__TASK TO CARRY OUT__.
Scan the records below and copy every line that contains the string "home".

[Saved entries]
_ _ _ _ _
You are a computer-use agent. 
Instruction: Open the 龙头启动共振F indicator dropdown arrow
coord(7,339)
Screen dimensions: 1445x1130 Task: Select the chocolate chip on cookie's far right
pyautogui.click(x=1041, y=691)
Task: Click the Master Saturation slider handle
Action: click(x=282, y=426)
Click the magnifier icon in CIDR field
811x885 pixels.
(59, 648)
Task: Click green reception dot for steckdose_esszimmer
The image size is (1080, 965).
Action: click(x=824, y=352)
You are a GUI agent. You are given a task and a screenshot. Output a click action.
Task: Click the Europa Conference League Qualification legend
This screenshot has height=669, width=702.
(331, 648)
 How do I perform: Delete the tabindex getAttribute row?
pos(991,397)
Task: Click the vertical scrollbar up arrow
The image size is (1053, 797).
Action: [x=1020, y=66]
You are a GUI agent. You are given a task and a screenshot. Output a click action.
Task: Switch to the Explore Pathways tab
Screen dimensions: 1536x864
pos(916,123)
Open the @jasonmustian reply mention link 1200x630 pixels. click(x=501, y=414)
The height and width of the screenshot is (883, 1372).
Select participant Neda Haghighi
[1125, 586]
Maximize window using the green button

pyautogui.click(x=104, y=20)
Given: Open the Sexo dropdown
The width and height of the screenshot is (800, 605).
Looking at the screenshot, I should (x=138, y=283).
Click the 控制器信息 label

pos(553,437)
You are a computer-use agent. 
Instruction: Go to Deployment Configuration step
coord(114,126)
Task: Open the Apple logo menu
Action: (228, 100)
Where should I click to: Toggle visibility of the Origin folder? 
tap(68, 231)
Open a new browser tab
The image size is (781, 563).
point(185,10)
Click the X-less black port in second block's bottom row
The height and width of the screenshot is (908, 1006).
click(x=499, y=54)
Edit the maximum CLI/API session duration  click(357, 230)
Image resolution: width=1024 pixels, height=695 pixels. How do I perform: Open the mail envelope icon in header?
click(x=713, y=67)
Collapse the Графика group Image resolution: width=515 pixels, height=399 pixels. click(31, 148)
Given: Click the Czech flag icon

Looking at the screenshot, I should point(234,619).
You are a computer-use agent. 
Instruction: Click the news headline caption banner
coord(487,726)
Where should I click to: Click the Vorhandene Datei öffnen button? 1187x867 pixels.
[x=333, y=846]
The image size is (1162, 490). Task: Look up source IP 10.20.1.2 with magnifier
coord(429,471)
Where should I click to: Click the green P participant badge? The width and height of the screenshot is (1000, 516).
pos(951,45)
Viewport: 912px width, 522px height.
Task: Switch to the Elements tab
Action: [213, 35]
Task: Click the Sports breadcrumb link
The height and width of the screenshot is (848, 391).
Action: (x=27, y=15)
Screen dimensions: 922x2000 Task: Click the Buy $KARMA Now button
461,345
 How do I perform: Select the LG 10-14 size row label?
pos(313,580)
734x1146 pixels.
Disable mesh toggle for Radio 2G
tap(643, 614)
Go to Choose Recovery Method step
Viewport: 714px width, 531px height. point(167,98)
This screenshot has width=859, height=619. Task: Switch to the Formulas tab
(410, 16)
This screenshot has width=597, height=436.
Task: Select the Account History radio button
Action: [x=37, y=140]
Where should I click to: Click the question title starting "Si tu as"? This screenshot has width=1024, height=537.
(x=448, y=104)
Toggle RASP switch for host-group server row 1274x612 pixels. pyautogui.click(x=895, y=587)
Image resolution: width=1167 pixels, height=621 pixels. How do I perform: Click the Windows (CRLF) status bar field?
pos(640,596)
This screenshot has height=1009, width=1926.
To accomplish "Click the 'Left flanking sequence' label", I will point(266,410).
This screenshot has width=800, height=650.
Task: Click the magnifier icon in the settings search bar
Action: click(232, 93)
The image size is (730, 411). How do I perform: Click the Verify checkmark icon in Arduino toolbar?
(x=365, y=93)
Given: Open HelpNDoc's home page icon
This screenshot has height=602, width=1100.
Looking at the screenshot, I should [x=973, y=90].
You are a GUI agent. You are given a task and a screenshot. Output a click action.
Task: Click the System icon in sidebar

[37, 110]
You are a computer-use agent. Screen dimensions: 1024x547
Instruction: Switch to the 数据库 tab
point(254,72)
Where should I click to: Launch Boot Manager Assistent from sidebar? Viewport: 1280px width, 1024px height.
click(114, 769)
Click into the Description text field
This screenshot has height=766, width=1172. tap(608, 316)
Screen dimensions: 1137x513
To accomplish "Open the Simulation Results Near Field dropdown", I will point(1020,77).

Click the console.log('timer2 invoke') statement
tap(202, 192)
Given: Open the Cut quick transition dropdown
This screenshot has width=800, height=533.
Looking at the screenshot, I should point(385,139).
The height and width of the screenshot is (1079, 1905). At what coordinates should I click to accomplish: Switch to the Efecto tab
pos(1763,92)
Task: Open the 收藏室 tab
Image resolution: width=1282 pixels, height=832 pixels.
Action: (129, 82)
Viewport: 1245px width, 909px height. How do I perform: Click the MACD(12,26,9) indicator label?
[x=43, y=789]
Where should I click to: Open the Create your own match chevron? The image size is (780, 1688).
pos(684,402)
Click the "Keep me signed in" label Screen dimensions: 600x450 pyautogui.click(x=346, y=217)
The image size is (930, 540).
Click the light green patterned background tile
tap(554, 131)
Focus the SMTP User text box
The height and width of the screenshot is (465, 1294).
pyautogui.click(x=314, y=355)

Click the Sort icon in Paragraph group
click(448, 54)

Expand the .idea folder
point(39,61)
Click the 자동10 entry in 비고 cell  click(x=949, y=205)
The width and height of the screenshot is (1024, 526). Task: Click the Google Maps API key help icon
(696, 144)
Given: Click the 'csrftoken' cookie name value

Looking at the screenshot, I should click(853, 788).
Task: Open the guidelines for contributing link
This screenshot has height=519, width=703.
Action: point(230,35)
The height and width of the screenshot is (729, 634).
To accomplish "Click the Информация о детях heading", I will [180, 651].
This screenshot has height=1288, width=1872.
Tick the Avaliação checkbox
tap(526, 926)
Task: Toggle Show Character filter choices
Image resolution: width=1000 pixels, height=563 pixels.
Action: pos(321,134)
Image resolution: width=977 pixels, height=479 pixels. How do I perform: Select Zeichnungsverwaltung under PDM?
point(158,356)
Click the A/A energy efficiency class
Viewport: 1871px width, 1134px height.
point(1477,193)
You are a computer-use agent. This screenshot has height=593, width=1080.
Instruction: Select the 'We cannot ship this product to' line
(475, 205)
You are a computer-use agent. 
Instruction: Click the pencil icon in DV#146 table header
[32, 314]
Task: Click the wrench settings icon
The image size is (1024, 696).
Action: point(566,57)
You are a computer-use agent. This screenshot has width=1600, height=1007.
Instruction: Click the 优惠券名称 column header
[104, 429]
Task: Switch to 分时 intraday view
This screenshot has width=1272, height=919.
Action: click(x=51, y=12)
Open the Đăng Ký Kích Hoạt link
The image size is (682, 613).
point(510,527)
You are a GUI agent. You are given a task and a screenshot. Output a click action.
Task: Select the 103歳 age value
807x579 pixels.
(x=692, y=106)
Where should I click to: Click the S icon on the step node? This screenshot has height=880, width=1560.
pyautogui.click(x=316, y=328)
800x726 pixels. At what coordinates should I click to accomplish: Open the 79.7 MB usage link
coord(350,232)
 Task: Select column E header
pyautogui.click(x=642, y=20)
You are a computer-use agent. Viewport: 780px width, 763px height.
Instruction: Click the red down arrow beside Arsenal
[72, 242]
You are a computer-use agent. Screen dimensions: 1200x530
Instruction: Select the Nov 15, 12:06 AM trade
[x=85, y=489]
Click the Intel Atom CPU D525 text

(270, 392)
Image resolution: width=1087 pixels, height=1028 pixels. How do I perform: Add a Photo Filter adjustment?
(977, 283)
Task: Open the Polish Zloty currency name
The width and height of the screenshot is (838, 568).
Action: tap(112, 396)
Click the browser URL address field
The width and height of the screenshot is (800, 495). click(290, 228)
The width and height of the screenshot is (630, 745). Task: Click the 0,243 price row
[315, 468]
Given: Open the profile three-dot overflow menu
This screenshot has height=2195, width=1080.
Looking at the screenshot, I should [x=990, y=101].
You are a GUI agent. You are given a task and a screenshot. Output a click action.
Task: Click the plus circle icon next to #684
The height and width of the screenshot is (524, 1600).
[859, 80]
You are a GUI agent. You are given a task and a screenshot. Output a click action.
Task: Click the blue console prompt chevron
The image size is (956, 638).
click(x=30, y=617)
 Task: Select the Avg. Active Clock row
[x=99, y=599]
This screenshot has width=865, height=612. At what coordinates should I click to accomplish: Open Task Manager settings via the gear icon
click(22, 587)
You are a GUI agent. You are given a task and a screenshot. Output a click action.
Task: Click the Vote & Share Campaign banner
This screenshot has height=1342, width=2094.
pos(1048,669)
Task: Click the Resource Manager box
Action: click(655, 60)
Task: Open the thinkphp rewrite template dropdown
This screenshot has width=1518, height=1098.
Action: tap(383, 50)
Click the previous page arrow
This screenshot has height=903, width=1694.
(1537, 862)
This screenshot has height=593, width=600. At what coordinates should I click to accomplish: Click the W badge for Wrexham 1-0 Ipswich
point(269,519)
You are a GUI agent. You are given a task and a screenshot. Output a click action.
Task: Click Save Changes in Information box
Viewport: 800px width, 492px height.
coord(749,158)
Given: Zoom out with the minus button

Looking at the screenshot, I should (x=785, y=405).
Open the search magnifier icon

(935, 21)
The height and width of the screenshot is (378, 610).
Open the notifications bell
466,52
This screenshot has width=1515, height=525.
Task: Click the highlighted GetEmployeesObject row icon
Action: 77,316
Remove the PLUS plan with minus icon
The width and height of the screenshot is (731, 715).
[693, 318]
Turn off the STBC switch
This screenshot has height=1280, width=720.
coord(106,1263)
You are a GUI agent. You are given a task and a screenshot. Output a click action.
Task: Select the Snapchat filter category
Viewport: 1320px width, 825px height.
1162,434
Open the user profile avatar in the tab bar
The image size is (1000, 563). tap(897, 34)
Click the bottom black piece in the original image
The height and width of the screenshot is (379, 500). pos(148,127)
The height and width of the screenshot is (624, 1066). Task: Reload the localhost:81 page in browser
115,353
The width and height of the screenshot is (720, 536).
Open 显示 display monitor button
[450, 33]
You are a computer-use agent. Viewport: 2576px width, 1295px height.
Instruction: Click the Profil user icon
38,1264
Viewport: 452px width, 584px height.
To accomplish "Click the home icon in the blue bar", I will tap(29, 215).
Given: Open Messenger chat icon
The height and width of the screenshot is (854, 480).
_ _ _ _ _
__EXPECTED OUTPUT__.
Given: Open HelpNDoc's home page icon
To accomplish "Click the home icon in the blue bar", I will tap(29, 215).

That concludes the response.